Mike jumped up, and began opening the blinds on the windows of the 12th floor we were on, as well as pulling back the shade on the door to the hallway. He tested the lights, turning them on and off. He paced the room, and then finally sat back down on the edge of the bed.
“Did you see a flash of light? Just over the bed?” I asked him.
“Could it have been…I don’t know know…something else, I mean, a light from the window, maybe?” I asked.
“I honestly don’t see how it could have been anything but what it was…a flash, in the middle of the room.”
It was a moment when I should have had so many questions. Perhaps I should have felt more confused and scared. But all I felt was peace wash over me, in a way it never had before. I felt incredibly drowsy, like all my worry and anxiety had been lifted and I could finally rest. I felt a peace that surpasses all understanding — for it didn’t come from a sense that John Paul and I would survive the delivery or the NICU stay that surely awaited him and the treatment that surely awaited me. It came from a feeling of trust I’d never had before: a trust in God’s goodness, despite this horrible situation, and a trust in His love, despite my pain and suffering. And above all, I trusted that He was with us, not metaphorically, but literally with us, and that He would remain with us until the end, whatever that looked like.
I fell asleep praying, “Let your will be done, God,” and slept better and longer than I had in months, since the tumor had begun growing so out of control that it was now the size of a softball in my chest. The next morning, a nurse had to wake us. We ended up having to wait two extra hours before my c-section was performed, as at the last minute the doctors continued to disagree about the safest and best course (some thought an epidural could cause my limited oxygen level to drop too low, and some thought it would be too hard to intubate me if I was put completely under due to the location of my tumor.)

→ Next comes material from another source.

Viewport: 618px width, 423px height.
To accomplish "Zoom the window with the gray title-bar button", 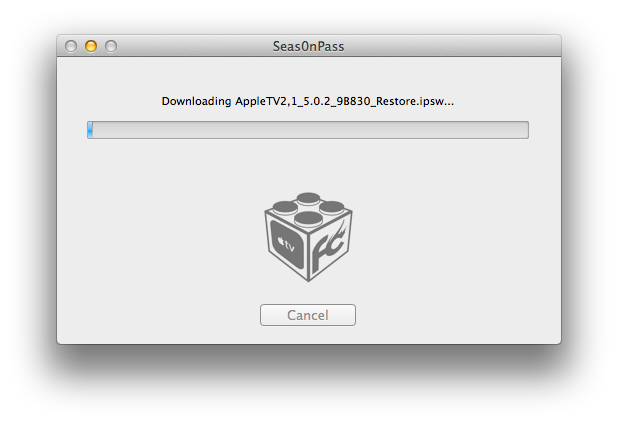I will 111,46.
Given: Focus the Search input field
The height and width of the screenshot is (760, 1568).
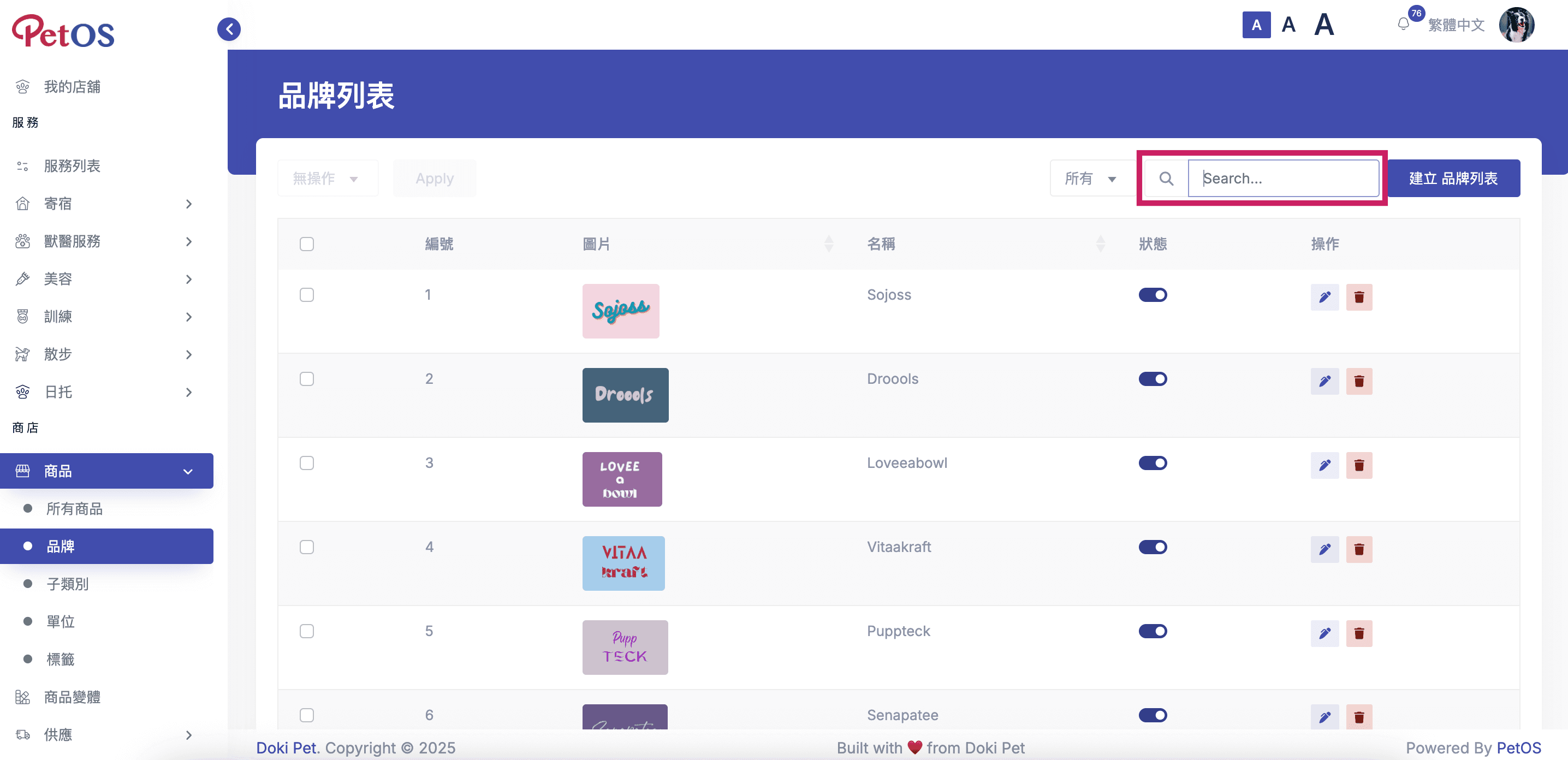Looking at the screenshot, I should coord(1283,179).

Through all of this, I felt complete peace. Even as they strapped my arms down and placed the arterial line I had been dreading, even as six or seven nurses and doctors milled around me, and even as I was put under, not knowing when and if I’d see my sweet John Paul alive. It was all peace, and it was all joy, because I believed completely for the first time that whether I lived or died, God held me, and that He was still good.
My dear boy and I survived that day. I met him ten long hours after he was born, demanding to be wheeled on a stretcher into the NICU despite the nurses desire for me to wait until I was more recovered and he was breathing better. But we finally met, and it was beautiful as he reached up and put his hand on my cheek upon hearing my voice. And we survived beyond that — him six weeks in the NICU and me six rounds of chemo, multiple scans, and several intense biopsies when it appeared I had relapsed (I amazingly had not, despite tumor activity.)

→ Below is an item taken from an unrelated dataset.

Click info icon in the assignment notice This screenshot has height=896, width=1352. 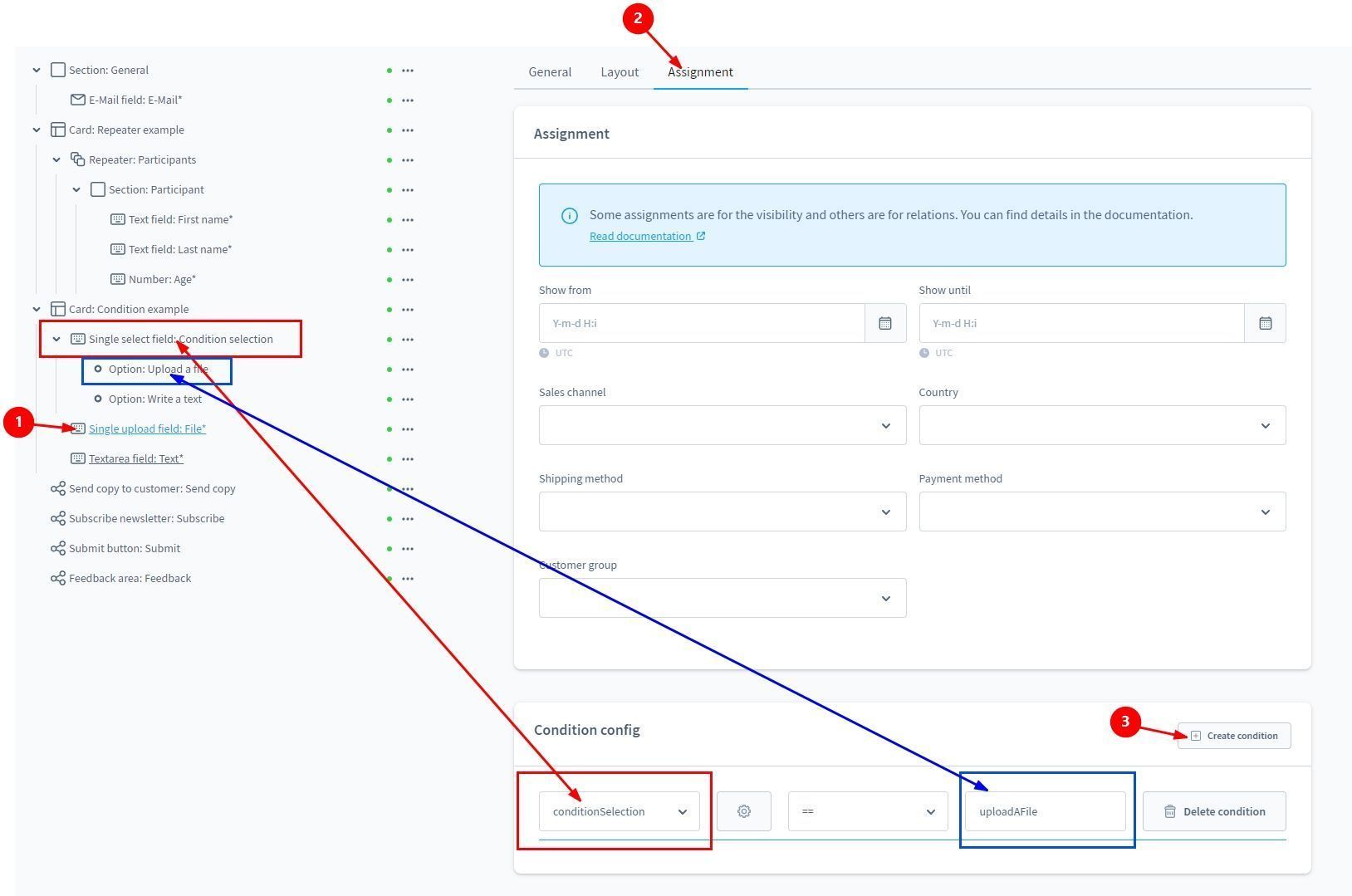point(570,216)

I can never put myself in the position of a mother who has faced certain death and must leave her child behind, or a mother who knows the intense grief of losing her child. I would never pretend to know what I would do or think in those situations. I don’t know what my future holds, nor do any of us. But I hope and pray that the steadfast joy and peace I found in giving all control and worry up to God would carry me through anything, just as I was carried through the ups and downs of the past five years.
And the whole reason I am finally sharing this story — even if it makes me sound crazy and out of touch to some people — is that I so fervently hope and pray that no matter your current beliefs, past experiences, or obstacles in life, you consider letting God give you the peace and joy He so longs to give you if you only relinquish your control and say, “Let your will be done.” May you trust in His goodness and love and steadfast devotion to all of us, every single one of us.